Обсуждение: Yet Another (Simple) Case of Index not used
Hi there, I'm running into a quite puzzling simple example where the index I've created on a fairly big table (465K entries) is not used, against all common sense expectations: The query I am trying to do (fast) is: select count(*) from addresses; This takes more than a second to complete, because, as the 'explain' command shows me, the index created on 'addresses' is not used, and a seq scan is being used. One would assume that the creation of an index would allow the counting of the number of entries in a table to be instantanous? Here are the details: * Using the latest postgresql 7.3.2 release, built and installed from sources on a Linux box, under Red Hat 8.0 * I have an 'addresses' table defined as: Columm | Type ------------------------------- address | text city | char var (20) zip | char var (5) state | char var (2) Unique keys: addresses_idx * I have created a unique index 'addresses_idx' on (address, city, zip, state): \d addresses_idx; Index "addresses_idx" Columm | Type ------------------------------- address | text city | char var (20) zip | char var (5) state | char var (2) unique btree * I did (re)create the index several times * I did run the vacuum analyse command several times * I forced enable_indexscan to true * I forced enable_seqscan to false Despite of all of this, each time I try: ===> explain select count(*) from addresses; I get the following: ===> NOTICE: QUERY PLAN: ===> ===> Aggregate (cost=100012799.89..100012799.89 rows=1 width=0) ===> -> Seq Scan on addresses (cost=100000000.00..100011635.11 rows=465911 width=0) Quite puzzling, isn't it? I've searched a bunch of mailing lists and websites, and found many reports of special cases where it could be argued that the planner may have had a case for choosing seq scanning over idx scanning, but unless I am missing some fundamental concept, there's something wrong here. Any suggestion anyone? Thanks, Denis denis@next2me.com
as I remember, mysql keeps the record count in a variable and is instantaneaous with that kind of query. Recent posts suggest the Postgres does not keep that variable and has to do the seq scan.
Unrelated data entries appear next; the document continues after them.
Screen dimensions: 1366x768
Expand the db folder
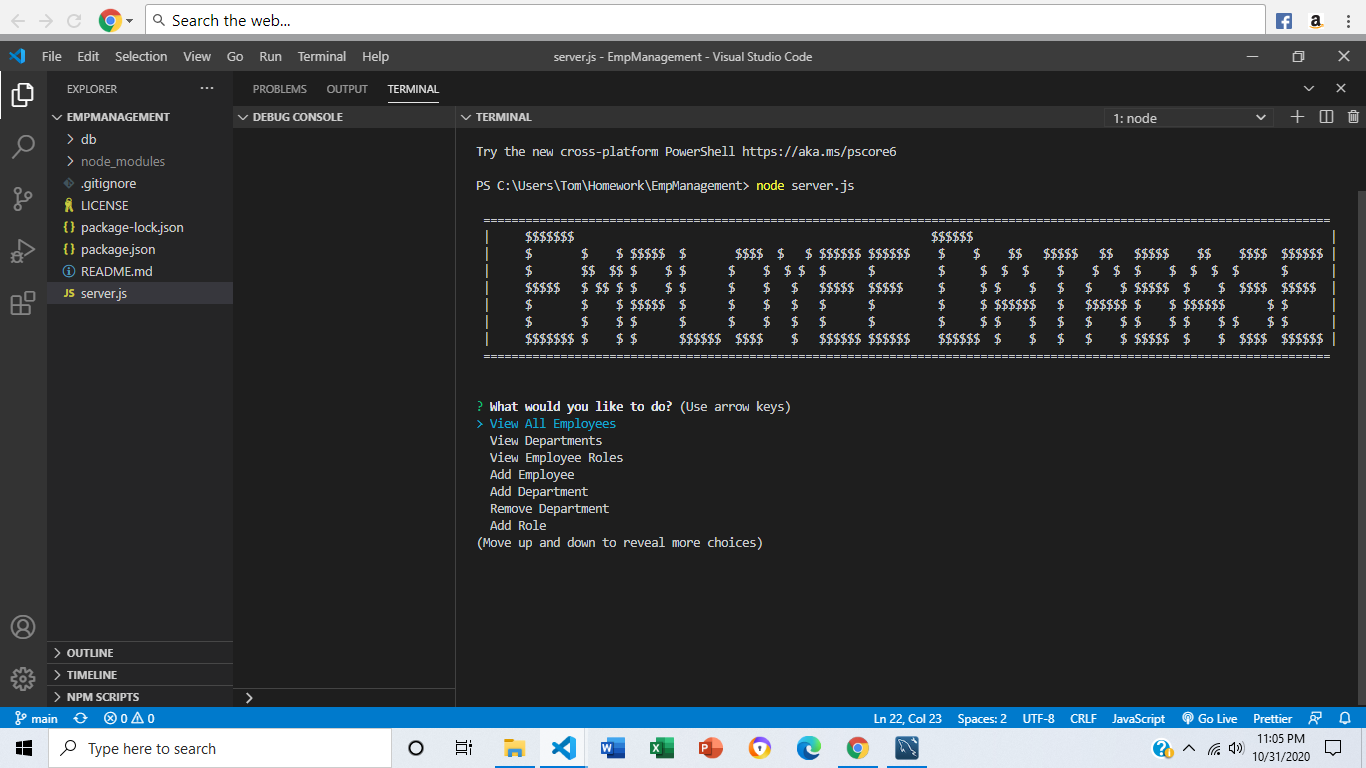pos(88,139)
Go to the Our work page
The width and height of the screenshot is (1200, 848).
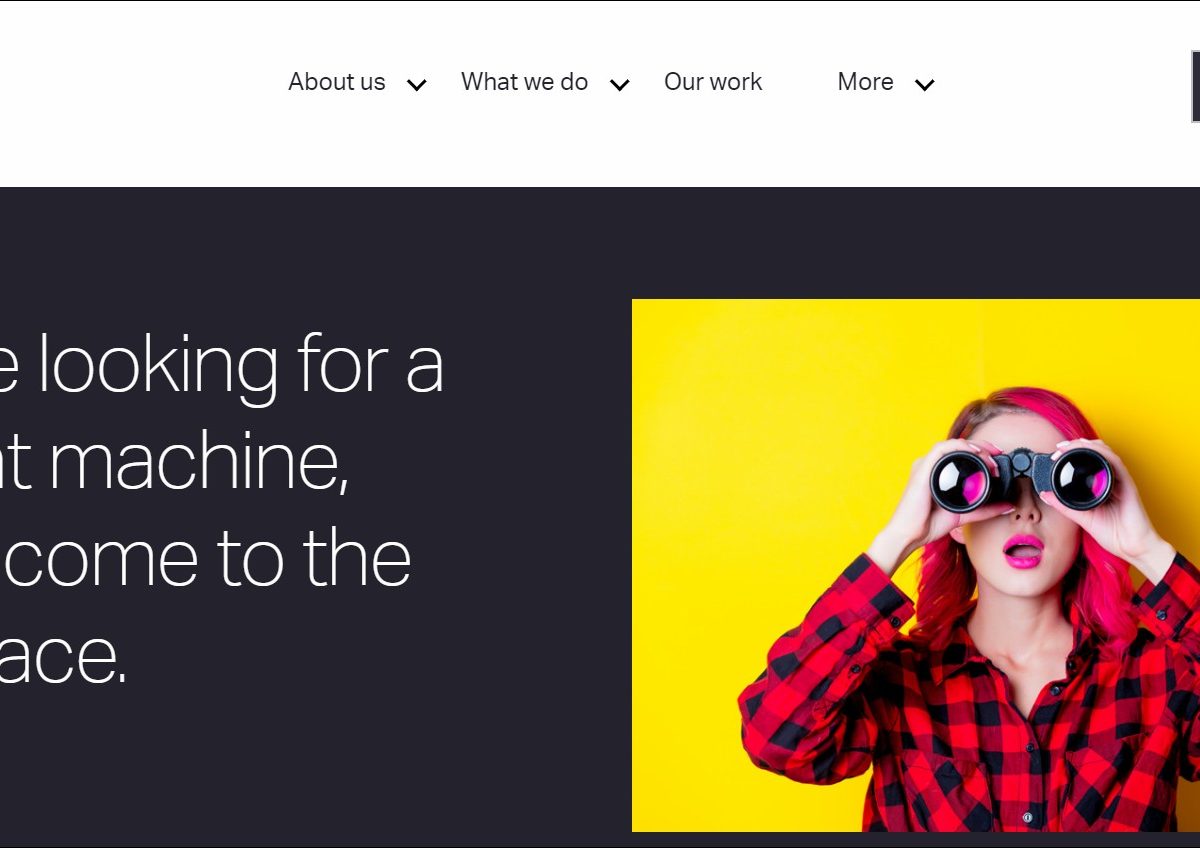coord(713,82)
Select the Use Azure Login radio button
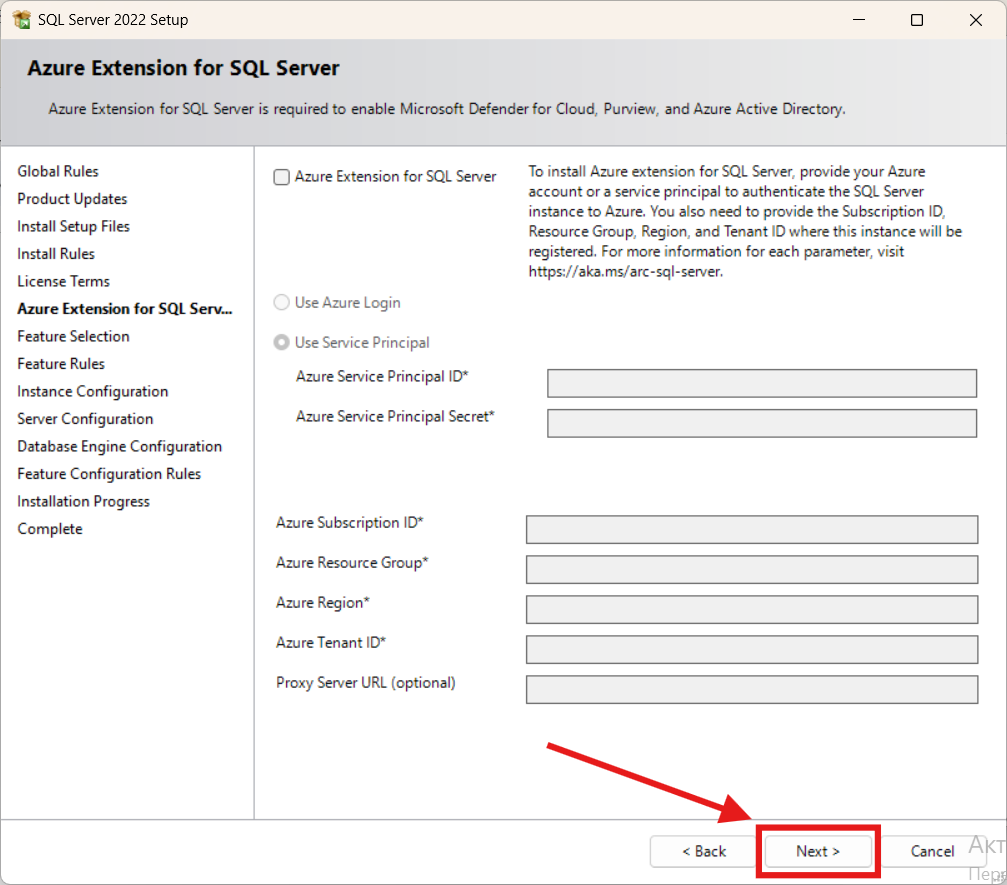Image resolution: width=1007 pixels, height=885 pixels. (282, 303)
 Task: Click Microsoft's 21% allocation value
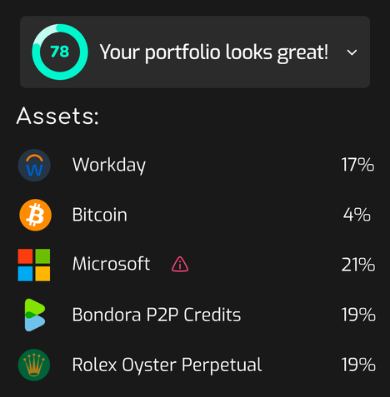pos(358,265)
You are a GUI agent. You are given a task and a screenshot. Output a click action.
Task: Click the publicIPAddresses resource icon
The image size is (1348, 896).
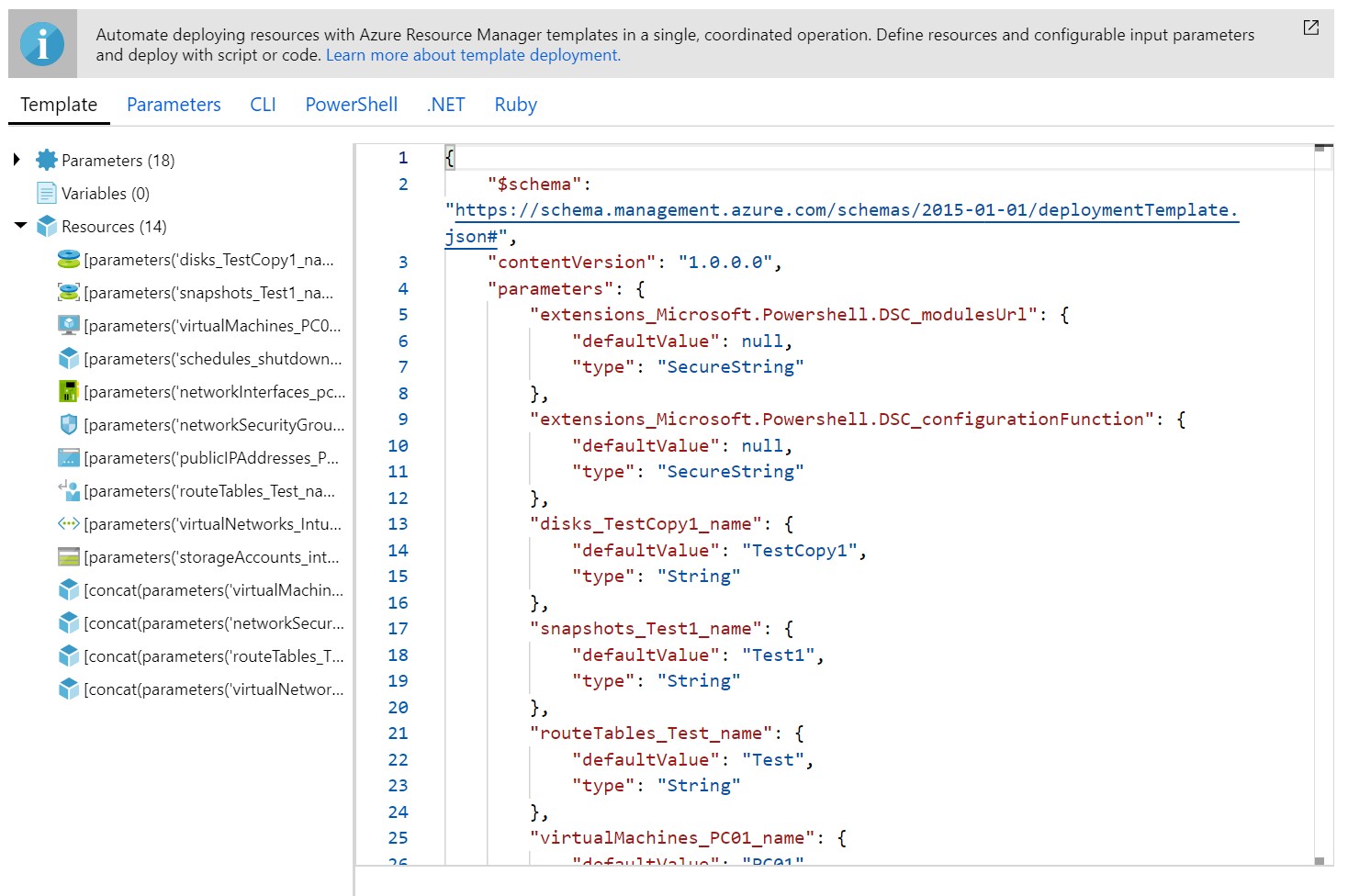point(69,457)
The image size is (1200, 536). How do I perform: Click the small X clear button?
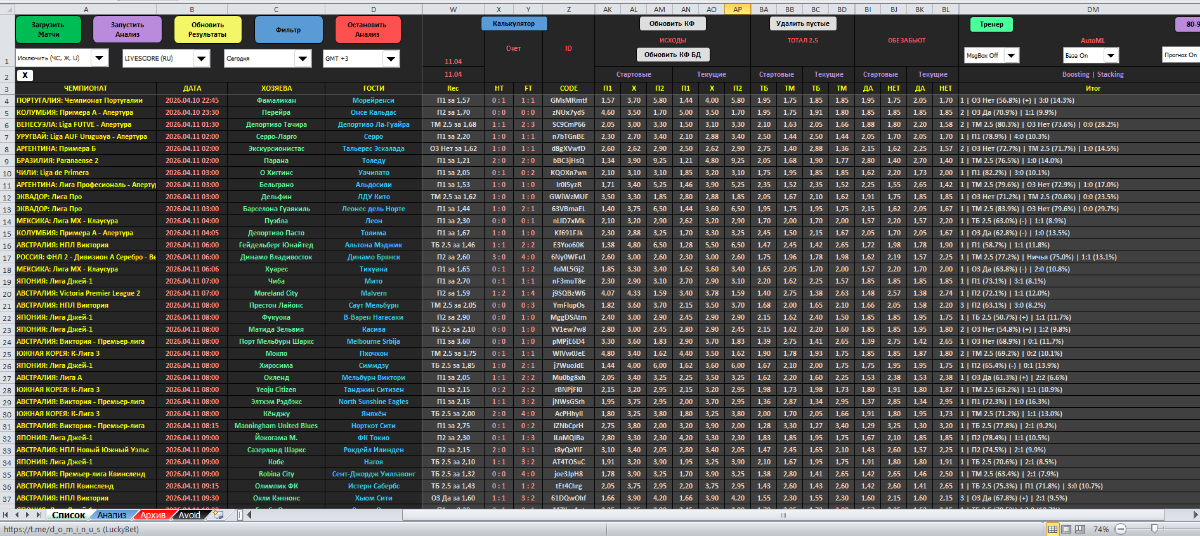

Denis wrote: > Hi there, > I'm running into a quite puzzling simple example where the index I've > created on a fairly big table (465K entries) is not used, against all common > sense expectations: > The query I am trying to do (fast) is: > > select count(*) from addresses; > > This takes more than a second to complete, because, as the 'explain' command > shows me, > the index created on 'addresses' is not used, and a seq scan is being used. > One would assume that the creation of an index would allow the counting of > the number of entries in a table to be instantanous? > > Here are the details: > > * Using the latest postgresql 7.3.2 release, built and installed from > sources on a Linux box, under Red Hat 8.0 > > * I have an 'addresses' table defined as: > Columm | Type > ------------------------------- > address | text > city | char var (20) > zip | char var (5) > state | char var (2) > Unique keys: addresses_idx > > * I have created a unique index 'addresses_idx' on (address, city, zip, > state): > \d addresses_idx; > Index "addresses_idx" > Columm | Type > ------------------------------- > address | text > city | char var (20) > zip | char var (5) > state | char var (2) > unique btree > > * I did (re)create the index several times > * I did run the vacuum analyse command several times > * I forced enable_indexscan to true > * I forced enable_seqscan to false > > Despite of all of this, each time I try: > ===> explain select count(*) from addresses; > I get the following: > ===> NOTICE: QUERY PLAN: > ===> > ===> Aggregate (cost=100012799.89..100012799.89 rows=1 width=0) > ===> -> Seq Scan on addresses (cost=100000000.00..100011635.11 rows=465911 > width=0) > > Quite puzzling, isn't it? > I've searched a bunch of mailing lists and websites, and found many reports > of special cases where it could be argued that the planner may have had a > case for choosing seq scanning over idx scanning, but unless I am missing > some fundamental concept, there's something wrong here. > Any suggestion anyone? > Thanks, > > Denis > denis@next2me.com > > > ---------------------------(end of broadcast)--------------------------- > TIP 2: you can get off all lists at once with the unregister command > (send "unregister YourEmailAddressHere" to majordomo@postgresql.org) >
> -----Original Message----- > From: Denis [mailto:denis@next2me.com] > Sent: Tuesday, April 08, 2003 12:57 PM > To: pgsql-performance@postgresql.org; > pgsql-general@postgresql.org; pgsql-sql@postgresql.org > Subject: [GENERAL] Yet Another (Simple) Case of Index not used > > > Hi there, > I'm running into a quite puzzling simple example where the > index I've created on a fairly big table (465K entries) is > not used, against all common sense expectations: The query I > am trying to do (fast) is: > > select count(*) from addresses; > > This takes more than a second to complete, because, as the > 'explain' command shows me, the index created on 'addresses' > is not used, and a seq scan is being used. As well it should be. > One would assume > that the creation of an index would allow the counting of the > number of entries in a table to be instantanous? Traversing the index to perform the count will definitely make the query many times slower. A general rule of thumb (not sure if it is true with PostgreSQL) is that if you have to traverse more than 10% of the data with an index then a full table scan will be faster. This is especially true when there is highly redundant data in the index fields. If there were an index on bit data type, and you have half and half 1 and 0, an index scan of the table will be disastrous. To simply scan the table, we will just sequentially read pages until the data is exhausted. If we follow the index, we will randomly jump from page to page, defeating the read buffering. [snip]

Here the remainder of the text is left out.